Whoever follows me will never walk in darkness,
but will have the light of life.”
As the “light of the world,” he told us to “love one another as I have loved you (John 15.12),” “love your neighbor as yourself (Mark 12.31),” and “let us not love in word or talk but in deed and in truth (1 John 3.18).”
The incarnate Christ also said
“You are the light of the world.
. . . let your light shine before (others), that they may see your good deeds
and praise your Father in heaven.”
(Matthew 5. 14a and 16)
Let the sacred season of Advent be a tending time during which deeper longings for good deeds, justice, healing, and peace are born and nurtured as we prepare to commemorate the birth of the incarnate Christ on Christmas Day.

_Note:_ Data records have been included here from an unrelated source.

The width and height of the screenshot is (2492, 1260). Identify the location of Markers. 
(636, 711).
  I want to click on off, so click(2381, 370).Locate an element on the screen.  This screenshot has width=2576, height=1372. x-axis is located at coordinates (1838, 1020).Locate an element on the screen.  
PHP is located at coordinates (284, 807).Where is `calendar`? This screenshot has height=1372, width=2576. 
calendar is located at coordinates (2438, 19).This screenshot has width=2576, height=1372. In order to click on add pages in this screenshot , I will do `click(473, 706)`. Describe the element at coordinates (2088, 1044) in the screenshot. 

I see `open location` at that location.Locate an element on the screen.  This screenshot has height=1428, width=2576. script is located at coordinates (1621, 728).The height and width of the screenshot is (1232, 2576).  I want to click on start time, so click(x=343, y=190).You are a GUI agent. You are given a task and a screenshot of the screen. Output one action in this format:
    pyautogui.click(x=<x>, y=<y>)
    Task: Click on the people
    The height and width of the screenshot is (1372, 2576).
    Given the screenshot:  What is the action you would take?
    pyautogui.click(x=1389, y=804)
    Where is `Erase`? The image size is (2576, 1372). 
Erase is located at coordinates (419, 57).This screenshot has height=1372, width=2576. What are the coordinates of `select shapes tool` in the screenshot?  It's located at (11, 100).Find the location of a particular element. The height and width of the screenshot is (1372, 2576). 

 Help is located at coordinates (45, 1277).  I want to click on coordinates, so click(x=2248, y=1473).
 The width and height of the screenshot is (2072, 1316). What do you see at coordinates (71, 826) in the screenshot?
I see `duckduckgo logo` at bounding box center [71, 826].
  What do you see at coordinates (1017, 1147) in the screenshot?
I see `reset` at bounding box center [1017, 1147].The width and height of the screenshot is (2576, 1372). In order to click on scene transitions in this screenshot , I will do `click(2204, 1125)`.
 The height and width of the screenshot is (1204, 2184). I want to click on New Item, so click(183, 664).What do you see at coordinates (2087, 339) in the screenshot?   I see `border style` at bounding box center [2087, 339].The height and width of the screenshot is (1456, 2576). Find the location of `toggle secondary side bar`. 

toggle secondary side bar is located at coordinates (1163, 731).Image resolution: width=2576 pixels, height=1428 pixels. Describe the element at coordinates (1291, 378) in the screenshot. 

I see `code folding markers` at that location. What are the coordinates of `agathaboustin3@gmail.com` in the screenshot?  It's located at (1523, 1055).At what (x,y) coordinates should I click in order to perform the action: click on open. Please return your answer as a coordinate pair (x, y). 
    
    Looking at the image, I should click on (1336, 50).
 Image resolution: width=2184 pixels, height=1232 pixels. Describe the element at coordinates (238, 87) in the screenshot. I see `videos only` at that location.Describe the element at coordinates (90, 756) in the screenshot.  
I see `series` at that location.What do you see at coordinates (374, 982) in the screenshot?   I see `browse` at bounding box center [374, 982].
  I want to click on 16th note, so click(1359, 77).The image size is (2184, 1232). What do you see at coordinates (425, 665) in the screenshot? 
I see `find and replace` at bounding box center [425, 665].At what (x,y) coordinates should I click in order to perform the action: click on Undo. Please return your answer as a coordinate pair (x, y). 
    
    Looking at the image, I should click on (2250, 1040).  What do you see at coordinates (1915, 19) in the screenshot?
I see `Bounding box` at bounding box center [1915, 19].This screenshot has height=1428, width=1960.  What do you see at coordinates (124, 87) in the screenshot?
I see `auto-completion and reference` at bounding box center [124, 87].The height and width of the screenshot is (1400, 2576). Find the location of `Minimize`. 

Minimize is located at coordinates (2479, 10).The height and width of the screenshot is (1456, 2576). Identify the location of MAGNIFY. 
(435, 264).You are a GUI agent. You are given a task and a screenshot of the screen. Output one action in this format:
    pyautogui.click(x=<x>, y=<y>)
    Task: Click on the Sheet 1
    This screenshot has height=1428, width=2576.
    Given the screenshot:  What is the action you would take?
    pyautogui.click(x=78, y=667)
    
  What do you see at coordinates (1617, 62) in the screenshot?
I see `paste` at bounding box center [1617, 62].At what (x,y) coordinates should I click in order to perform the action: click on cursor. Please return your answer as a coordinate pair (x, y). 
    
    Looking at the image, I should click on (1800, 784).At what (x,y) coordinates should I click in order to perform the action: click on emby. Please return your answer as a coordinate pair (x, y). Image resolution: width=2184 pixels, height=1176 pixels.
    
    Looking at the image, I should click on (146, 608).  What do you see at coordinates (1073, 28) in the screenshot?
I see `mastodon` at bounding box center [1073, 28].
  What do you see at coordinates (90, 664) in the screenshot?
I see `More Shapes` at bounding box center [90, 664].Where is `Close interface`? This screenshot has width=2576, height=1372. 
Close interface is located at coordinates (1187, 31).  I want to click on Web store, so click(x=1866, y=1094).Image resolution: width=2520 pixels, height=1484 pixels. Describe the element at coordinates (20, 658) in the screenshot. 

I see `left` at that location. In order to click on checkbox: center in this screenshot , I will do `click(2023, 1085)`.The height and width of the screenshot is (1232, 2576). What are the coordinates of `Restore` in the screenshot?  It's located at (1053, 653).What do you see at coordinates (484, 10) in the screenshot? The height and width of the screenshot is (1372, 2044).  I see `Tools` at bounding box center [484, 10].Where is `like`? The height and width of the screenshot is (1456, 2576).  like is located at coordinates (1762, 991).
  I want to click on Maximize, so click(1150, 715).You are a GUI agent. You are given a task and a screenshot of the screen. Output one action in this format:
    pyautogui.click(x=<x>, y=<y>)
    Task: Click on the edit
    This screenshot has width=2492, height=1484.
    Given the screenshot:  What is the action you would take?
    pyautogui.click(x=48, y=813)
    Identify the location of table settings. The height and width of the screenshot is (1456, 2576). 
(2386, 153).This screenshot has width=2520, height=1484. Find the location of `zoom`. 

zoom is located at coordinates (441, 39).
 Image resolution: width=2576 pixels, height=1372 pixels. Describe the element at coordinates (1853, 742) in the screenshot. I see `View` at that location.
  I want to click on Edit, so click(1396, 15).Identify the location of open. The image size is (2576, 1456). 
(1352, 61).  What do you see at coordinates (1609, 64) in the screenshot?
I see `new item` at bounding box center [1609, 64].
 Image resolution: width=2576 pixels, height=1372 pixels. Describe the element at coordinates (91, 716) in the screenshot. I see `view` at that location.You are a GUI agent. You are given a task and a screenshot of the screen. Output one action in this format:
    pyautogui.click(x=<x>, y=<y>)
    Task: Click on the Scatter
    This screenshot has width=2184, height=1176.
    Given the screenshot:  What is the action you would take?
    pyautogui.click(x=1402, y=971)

May our nights also be part of our birthing time during which we long to further carry out the teachings of the incarnate Christ. The scriptures proclaim that God “reveals the deep things of darkness and brings utter darkness into the light. (Job 12.22)” and that God reveals “deep and hidden things;” “knows what lies in darkness, and light dwells” with God. (Daniel 2.22).
The Apollo 8 astronauts saw the near side of the moon, which is the part of the Advent Moon that we will always see when we look up at the moon. Gravitational forces have slowed the moon’s rotation so that the one same side always faces the earth.
The Apollo 8 astronauts, however, also saw the far side of the moon during lunar orbit. Never before was the far side of the moon, known as the dark side of the moon, seen by human eyes.
May the nights of our tending time during Advent be filled with our longings to carry out the teachings of the incarnate Christ by continuing to focus on the near side of such wisdom. However, may we yearn for God to reveal “deep and hidden things” and explore the far side of these teachings during the sacred time of the Advent moon.
As did the Psalmist, may we cry out
“Light dawns in the darkness for the upright,
for the one who is gracious, compassionate, and righteous.”
The Psalmist also declared
“Light is sown for the righteous, and gladness for the upright in heart.”
Also, may we believe, as did the Psalmist, that God
“will bring forth your righteousness like the dawn, your justice like the noonday sun.”
The Advent moon has no light of its own. The moon is merely a reflection of the sun’s light and created “in the vault of the sky to give light on the earth.”
May we have the same interaction during and after the season of Advent. We have no light of our own. The Christian life is a reflection of the Son’s light, the incarnate Christ.
That is why the “Light of the World” told his followers that “You are the light of the world” and “let your light shine before (others), that they may see your good deeds,” so that they may praise God who said at the time of creation
“Let there be lights . . .,
and let them serve as signs to mark sacred times, and days and years”
“James, a servant of God and of the Lord Jesus Christ (James 1.1),” also declared in his first chapter that
Every good and perfect gift is from above,
coming down from the Father of the heavenly lights,
who does not change like shifting shadows.
He chose to give us birth through the word of truth,
that we might be a kind of first fruits of all he created.
(James 1. 17 – 18)
May this season of Advent mark a sacred time when we gave birth to a fuller understanding that like the Advent moon we have no light of our own. The Son shines upon us and we are to reflect the Light of the World on the earth “For we are God’s handiwork, created in Christ Jesus to do good works, which God prepared in advance for us to do (Ephesians 2.10).”